Hungary blocks military aid to Ukraine over listing of Hungarian bank
BUDAPEST, Hungary — Hungary will continue to block the disbursement of a new tranche of European Union military support to Ukraine until Kyiv removes a Hungarian bank from a list of international sponsors of Russia's war, Hungary's foreign minister said Wednesday.
Peter Szijjarto, speaking in Vienna after a meeting with his Austrian counterpart, called Ukraine's recent listing of OTP Bank “scandalous and unacceptable,” and said that Hungary wouldn't approve the release of 500 million euros ($543 million) from the EU's European Peace Facility until the bank is removed from the list.
“We cannot support the allocation of another half a billion euros from the European Peace Facility for arms transfers to Ukraine, and we will not give it the green light as long as OTP is on this particular list,” Szijjarto said.
Earlier this month, Ukraine's National Agency on Corruption Prevention classified OTP Bank as an international sponsor of the war over its continued presence in Russia, sparking a backlash from Hungarian officials.
After the listing of OTP, the banking group’s Ukrainian branch released a statement arguing that it had “drastically reduced its presence in the Russian market,” and that its market share there had decreased to only 0.17%.
Relations between Hungary and neighboring Ukraine have been strained by Budapest's refusal to supply Kyiv with weapons or to allow their transfer across the countries' shared border.
Hungary's nationalist government, which maintains close ties with Moscow, has also argued against EU sanctions on Russia, and sought to cement Hungary's dependence on Russian fossil fuels since the invasion of Ukraine in February 2022.

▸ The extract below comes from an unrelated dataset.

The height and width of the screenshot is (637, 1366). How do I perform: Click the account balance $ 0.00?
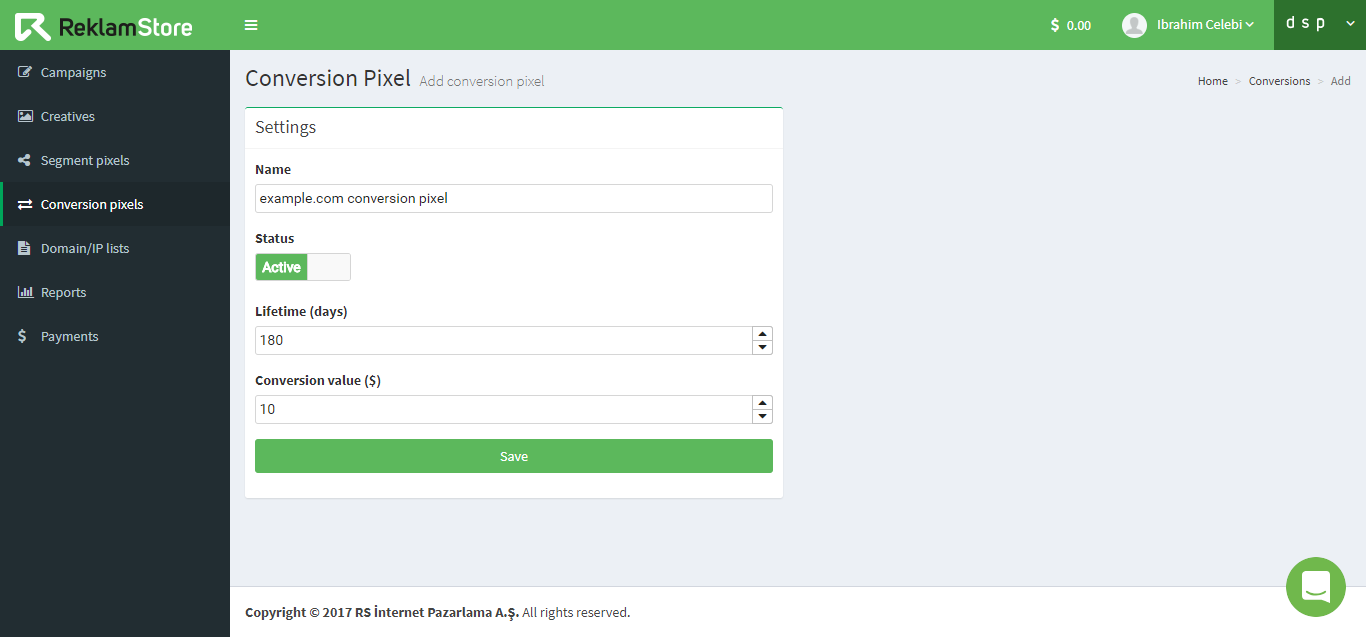1071,25
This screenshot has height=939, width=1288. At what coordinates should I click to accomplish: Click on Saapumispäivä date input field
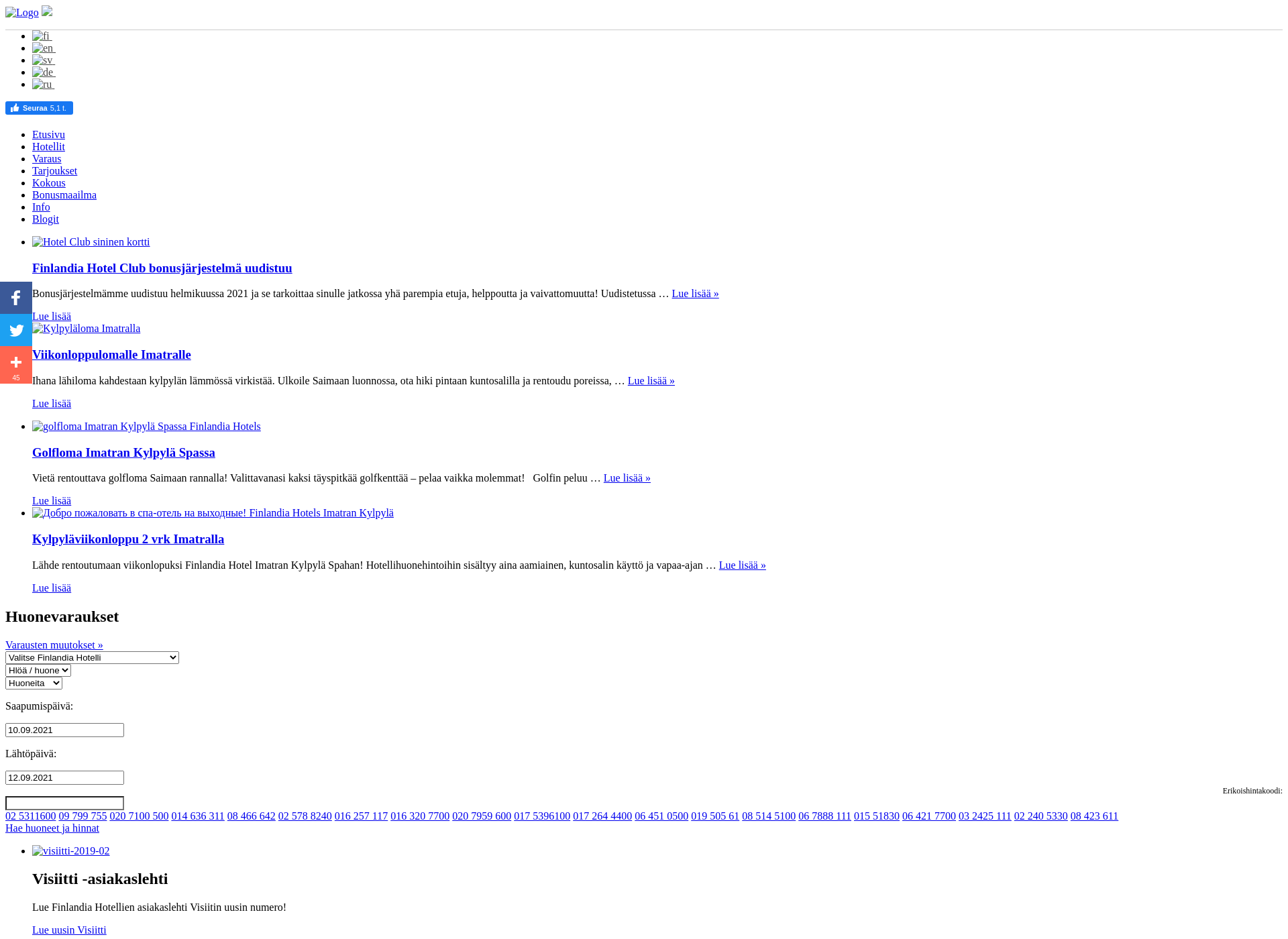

On Wednesday, Szijjarto suggested that Hungary would move to block further EU sanctions on Russia unless Ukraine delists OTP Bank, saying Kyiv had become “increasingly belligerent” with respect to Hungary.
“As long as Ukraine keeps OTP on the list of international sponsors of the war, Hungary cannot agree to decisions that would require the European Union and its member states to make further economic and financial sacrifices,” he said.